Apabila kita membicarakan perihal selera, tentu setiap orang punya standarnya masing-masing. Misalnya, selera makanan tiap orang dalam sebuah keluarga pun dapat berbeda-beda. Itulah mengapa, terkadang pembahasan ‘mau makan apa’ dapat menjadi sebuah persoalan yang harus diselesaikan melalui perdebatan yang cukup sengit. Tidak ada yang dapat menentukan apakah selera seseorang itu rendah atau tinggi, baik atau buruk, sejauh ‘selera’ tersebut dikenakan pada persoalan kenikmatan yang dapat dialami oleh masing-masing individu. Ada orang yang lebih suka makan nasi dingin, tapi ada juga yang lebih suka makan nasi panas. Manakah selera yang lebih tinggi di antara keduanya? Tentu tidak ada yang dapat dipaksakan. Namun, manakah yang lebih sehat? Hal ini sudah berbeda cerita dan tidak lagi persoalan selera kenikmatan.

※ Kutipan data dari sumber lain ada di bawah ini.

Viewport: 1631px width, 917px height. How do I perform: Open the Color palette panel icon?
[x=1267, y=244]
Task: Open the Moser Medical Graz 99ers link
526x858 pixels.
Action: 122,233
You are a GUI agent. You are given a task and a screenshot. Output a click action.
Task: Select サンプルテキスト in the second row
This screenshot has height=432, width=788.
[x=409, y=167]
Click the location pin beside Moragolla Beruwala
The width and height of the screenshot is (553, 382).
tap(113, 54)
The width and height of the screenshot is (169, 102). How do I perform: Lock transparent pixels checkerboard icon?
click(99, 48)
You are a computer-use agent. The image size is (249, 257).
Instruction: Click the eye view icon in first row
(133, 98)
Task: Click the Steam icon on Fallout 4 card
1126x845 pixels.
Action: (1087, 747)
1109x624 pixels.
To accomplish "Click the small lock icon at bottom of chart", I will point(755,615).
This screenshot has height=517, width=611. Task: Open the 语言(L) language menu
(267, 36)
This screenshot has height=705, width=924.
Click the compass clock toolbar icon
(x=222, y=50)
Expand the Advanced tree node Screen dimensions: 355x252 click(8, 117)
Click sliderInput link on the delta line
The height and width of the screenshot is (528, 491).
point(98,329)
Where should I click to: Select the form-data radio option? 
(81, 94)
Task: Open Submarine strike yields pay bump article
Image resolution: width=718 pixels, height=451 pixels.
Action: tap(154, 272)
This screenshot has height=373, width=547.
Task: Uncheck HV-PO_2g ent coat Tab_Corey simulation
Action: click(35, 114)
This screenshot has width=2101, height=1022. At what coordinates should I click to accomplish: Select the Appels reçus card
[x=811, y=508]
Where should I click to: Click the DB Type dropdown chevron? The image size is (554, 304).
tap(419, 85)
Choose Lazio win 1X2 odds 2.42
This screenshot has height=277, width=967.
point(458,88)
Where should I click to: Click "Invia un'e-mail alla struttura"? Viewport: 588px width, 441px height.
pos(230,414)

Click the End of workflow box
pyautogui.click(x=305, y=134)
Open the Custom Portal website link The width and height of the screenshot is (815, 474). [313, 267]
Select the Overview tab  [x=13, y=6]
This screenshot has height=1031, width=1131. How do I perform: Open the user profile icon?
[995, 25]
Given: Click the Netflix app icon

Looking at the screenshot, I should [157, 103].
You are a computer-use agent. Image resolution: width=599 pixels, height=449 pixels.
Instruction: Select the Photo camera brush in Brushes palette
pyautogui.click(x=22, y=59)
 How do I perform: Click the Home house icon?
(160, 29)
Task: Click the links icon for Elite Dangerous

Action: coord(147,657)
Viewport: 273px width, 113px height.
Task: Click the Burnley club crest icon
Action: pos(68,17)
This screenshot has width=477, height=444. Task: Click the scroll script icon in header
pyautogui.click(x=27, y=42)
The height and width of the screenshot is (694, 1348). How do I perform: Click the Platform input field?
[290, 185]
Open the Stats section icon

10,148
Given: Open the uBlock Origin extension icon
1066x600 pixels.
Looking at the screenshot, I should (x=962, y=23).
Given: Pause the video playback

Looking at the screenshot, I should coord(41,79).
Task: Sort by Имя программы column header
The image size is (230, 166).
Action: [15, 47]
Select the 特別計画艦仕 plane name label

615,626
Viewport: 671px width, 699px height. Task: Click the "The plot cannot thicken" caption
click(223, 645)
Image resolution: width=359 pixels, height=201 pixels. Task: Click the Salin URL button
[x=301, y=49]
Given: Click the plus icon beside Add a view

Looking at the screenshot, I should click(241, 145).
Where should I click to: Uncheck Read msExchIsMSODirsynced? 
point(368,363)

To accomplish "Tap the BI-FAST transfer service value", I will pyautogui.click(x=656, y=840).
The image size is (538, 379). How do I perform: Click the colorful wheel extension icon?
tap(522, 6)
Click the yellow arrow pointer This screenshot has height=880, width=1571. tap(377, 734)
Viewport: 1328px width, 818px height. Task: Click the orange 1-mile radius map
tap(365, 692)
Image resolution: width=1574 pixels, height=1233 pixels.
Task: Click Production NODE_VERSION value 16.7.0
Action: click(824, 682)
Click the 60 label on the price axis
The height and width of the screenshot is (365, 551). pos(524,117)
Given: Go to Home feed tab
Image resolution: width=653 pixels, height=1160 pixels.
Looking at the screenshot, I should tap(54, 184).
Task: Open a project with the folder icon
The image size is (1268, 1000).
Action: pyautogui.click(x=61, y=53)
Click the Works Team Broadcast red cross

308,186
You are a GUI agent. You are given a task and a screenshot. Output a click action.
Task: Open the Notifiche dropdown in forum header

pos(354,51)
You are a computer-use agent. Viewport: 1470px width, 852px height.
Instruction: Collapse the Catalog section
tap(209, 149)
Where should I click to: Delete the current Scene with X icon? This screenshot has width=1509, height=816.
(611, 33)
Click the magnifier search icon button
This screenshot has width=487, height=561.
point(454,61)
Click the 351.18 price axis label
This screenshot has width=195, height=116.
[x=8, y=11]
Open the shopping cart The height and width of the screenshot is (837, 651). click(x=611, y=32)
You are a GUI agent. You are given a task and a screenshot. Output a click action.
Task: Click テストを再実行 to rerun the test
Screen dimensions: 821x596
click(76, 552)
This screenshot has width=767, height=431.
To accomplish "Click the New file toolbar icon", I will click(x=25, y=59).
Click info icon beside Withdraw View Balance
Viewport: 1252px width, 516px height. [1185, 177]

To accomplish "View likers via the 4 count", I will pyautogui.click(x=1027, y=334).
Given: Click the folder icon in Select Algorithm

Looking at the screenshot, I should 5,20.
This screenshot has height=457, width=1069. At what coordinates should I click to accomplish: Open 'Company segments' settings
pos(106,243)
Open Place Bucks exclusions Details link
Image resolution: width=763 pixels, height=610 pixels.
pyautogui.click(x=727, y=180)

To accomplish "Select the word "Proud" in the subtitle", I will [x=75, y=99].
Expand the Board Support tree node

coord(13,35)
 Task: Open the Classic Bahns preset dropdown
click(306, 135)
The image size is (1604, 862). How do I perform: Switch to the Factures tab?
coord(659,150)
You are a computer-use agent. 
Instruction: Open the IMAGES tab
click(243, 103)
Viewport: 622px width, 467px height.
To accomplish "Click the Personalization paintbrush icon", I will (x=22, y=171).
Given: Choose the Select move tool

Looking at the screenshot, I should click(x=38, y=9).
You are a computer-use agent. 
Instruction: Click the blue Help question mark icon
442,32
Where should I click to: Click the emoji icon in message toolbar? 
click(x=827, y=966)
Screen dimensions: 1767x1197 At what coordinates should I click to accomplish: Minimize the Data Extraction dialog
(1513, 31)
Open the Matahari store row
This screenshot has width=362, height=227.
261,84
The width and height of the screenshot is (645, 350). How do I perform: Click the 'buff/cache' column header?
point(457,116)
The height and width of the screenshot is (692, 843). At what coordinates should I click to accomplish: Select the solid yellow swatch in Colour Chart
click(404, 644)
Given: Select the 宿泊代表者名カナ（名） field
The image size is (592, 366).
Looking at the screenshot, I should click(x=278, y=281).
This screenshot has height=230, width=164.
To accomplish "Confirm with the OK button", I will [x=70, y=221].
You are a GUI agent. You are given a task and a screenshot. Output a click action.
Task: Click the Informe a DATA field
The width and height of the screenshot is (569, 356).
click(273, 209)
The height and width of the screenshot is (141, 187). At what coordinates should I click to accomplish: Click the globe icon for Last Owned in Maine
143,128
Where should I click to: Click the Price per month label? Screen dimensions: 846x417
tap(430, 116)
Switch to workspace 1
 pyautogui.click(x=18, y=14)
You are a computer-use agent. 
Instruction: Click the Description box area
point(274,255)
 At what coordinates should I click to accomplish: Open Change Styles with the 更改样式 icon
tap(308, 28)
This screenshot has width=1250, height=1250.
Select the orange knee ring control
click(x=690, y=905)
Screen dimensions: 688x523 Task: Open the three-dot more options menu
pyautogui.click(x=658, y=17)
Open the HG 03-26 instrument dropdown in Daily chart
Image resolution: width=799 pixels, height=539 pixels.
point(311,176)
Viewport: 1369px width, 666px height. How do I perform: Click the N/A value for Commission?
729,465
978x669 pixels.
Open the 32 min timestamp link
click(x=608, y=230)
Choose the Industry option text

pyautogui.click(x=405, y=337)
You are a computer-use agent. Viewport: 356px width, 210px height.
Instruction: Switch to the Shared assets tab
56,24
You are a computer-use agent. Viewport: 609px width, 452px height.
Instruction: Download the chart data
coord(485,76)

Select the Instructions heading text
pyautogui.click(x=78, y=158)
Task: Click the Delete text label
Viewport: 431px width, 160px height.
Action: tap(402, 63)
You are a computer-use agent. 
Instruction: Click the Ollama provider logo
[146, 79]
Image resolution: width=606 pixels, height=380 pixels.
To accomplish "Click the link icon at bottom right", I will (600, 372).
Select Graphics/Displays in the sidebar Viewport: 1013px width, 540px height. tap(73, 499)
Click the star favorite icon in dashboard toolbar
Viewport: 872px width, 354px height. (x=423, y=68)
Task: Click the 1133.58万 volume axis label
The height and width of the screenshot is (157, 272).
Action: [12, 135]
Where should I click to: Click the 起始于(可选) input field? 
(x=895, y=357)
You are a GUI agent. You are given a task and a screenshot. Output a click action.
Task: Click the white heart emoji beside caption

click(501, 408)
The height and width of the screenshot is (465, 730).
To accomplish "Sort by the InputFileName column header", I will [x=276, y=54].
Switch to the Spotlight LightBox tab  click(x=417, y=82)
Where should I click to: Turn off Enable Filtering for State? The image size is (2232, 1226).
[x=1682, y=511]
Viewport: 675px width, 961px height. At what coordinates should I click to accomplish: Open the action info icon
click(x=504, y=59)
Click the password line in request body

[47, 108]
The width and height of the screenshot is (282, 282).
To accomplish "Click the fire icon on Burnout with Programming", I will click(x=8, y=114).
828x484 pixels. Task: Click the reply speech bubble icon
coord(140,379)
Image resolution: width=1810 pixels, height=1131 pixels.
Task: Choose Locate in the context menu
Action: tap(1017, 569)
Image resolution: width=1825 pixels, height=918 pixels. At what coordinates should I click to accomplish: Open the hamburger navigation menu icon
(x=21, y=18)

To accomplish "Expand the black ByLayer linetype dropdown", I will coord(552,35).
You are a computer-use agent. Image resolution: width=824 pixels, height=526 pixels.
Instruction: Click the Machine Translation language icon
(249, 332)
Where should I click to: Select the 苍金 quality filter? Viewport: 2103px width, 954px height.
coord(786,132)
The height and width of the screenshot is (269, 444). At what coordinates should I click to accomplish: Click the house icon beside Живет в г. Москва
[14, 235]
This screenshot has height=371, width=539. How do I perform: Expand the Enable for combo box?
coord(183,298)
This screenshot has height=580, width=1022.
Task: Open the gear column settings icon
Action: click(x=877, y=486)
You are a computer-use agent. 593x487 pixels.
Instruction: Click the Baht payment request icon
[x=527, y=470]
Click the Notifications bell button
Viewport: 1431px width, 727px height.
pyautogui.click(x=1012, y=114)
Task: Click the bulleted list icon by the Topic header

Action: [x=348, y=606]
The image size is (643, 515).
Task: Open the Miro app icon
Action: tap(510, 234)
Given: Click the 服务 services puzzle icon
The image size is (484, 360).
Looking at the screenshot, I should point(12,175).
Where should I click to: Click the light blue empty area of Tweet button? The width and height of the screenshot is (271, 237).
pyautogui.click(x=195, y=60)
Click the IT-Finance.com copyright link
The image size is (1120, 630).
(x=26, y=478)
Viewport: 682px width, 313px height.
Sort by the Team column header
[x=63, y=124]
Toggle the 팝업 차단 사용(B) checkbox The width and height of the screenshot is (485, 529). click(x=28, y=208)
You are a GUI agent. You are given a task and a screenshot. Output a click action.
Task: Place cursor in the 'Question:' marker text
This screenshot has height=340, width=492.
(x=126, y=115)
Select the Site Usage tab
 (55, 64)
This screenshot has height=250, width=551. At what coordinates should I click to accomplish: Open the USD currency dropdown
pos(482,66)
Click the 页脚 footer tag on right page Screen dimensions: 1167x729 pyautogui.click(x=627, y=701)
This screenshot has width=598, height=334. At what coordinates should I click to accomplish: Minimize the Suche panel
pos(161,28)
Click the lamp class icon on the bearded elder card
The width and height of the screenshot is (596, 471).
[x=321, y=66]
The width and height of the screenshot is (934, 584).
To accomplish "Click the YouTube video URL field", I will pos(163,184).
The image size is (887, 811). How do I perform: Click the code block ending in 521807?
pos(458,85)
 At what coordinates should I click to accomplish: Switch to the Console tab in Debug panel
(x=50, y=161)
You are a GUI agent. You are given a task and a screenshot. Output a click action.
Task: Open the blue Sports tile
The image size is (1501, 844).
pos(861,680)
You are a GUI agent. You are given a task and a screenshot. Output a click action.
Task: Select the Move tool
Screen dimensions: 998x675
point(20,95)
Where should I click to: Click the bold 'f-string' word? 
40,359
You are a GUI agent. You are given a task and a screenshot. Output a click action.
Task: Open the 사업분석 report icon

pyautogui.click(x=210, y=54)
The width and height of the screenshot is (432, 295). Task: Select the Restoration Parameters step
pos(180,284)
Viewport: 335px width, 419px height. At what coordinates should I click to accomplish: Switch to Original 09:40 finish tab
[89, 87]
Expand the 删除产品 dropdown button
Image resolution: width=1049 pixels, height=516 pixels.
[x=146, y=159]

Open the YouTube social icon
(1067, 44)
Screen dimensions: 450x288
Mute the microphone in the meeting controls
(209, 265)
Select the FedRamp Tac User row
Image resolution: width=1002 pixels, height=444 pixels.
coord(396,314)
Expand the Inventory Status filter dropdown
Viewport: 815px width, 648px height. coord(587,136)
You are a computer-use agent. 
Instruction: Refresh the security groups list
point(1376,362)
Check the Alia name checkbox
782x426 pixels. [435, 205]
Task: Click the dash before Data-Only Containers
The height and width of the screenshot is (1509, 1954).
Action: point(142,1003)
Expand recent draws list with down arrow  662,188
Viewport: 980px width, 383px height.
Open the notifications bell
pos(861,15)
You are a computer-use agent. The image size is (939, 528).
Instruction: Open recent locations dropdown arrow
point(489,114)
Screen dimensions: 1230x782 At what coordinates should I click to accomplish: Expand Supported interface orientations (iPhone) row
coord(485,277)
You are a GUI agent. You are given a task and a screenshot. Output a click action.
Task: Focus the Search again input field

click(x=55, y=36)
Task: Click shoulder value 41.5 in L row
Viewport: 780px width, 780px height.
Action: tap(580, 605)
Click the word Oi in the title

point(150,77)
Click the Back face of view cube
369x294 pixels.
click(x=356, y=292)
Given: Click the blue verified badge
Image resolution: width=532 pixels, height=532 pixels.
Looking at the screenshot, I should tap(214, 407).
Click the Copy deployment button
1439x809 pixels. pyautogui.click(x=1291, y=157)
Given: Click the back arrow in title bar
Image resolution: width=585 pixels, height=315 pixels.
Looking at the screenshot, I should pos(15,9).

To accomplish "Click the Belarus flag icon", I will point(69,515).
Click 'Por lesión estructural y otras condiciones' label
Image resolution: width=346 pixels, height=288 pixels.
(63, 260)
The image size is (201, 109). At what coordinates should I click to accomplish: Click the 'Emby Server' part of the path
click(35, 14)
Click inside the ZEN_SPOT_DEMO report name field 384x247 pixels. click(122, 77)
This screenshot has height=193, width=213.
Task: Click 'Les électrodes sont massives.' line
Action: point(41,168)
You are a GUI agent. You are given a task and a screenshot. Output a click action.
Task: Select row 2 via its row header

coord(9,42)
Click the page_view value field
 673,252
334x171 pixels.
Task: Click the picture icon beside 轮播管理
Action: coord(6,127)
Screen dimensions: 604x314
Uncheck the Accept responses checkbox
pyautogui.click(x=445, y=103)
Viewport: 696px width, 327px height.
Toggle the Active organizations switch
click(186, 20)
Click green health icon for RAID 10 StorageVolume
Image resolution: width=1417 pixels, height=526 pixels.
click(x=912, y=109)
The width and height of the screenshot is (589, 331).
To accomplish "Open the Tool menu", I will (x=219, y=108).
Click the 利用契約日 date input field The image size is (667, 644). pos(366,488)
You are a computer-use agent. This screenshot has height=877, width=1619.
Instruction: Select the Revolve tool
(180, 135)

Di dalam perikop ini, Paulus pun menggunakan konsep yang serupa dengan persoalan ‘selera’ sebagai bagian dari pesannya kepada jemaat di Korintus. Secara spesifik, ia melekatkan dirinya ibarat ‘bau’ atau ‘aroma’ yang bisa direspons secara berbeda oleh orang lain. Ada orang yang menganggap ‘aroma’ pekerjaan Paulus sebagai sebuah wewangian yang dapat dinikmati, namun ada sebagian lain yang menganggapnya sebagai ‘aroma’ yang mematikan. Tentu saja, Paulus tidak sedang membicarakan aroma tubuhnya, melainkan membahas perihal karya pelayanannya sebagai pemberita firman Allah. Pekerjaan Paulus adalah wewangian bagi mereka yang menerima firman Allah tetapi menjadi ‘aroma’ busuk bagi mereka yang menolaknya. Apakah hal ini berarti firman Allah mendatangkan kematian, bukannya kehidupan? Justru, di sinilah letak persoalan utamanya. Bagi orang-orang yang menutup hati dan pikiran terhadap firman Allah, seluruh pengajaran firman adalah sebuah hal yang membelenggunya. Namun, pengajaran itulah yang justru menjadi tuntunan kehidupan bagi orang-orang yang menerimanya.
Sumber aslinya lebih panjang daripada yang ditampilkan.